INSTRUCTIONS FOR THE TASK: This task calls for copying every line in the data below that contains the word "agent".

(Extracted records)
▼
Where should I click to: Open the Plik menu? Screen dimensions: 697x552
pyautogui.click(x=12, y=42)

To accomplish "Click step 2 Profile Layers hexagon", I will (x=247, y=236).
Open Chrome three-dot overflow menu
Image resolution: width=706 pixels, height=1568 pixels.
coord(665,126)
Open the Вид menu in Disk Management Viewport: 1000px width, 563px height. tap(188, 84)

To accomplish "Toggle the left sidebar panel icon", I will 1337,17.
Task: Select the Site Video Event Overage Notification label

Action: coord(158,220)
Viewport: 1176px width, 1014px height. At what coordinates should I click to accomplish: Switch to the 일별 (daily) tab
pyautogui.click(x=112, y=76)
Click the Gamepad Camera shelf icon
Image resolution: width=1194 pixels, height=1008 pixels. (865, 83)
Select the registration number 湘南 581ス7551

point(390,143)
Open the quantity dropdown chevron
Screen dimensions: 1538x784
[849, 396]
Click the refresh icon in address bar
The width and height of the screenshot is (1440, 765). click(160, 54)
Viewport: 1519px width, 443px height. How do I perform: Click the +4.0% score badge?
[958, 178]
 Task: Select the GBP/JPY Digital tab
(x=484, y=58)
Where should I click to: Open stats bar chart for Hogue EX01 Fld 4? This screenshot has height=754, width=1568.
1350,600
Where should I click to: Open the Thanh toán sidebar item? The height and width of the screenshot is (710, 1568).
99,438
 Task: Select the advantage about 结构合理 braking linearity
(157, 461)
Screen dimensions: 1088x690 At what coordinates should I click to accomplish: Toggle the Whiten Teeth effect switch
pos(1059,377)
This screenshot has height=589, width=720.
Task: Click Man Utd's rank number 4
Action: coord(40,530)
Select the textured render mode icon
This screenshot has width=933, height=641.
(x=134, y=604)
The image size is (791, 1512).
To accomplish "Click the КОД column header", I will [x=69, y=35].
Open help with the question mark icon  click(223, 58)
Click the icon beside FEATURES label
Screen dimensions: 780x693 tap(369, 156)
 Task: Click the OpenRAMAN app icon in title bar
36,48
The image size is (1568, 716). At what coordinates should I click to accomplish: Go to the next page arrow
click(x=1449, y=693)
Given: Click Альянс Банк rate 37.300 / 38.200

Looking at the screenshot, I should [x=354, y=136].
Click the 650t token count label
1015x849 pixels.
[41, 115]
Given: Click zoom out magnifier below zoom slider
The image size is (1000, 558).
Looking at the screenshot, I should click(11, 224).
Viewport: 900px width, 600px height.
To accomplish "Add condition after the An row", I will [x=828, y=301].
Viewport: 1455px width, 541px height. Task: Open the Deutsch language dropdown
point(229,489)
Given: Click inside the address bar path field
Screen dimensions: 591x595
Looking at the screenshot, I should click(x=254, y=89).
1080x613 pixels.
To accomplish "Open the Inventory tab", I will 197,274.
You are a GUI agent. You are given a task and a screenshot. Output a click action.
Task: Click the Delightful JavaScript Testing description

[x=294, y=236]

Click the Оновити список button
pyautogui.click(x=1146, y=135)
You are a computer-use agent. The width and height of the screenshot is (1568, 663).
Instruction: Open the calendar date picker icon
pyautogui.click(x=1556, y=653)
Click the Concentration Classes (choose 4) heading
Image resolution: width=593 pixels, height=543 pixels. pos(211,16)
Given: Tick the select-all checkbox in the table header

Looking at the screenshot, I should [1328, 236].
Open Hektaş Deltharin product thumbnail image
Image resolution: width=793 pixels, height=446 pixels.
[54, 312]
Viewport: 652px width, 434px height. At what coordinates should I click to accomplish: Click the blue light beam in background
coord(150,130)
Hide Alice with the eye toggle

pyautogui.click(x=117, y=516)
▲
EXERCISE ANSWER:
You are a GUI agent. You are given a task and a screenshot. Output a click action.
You are a computer-use agent. The width and height of the screenshot is (1568, 663).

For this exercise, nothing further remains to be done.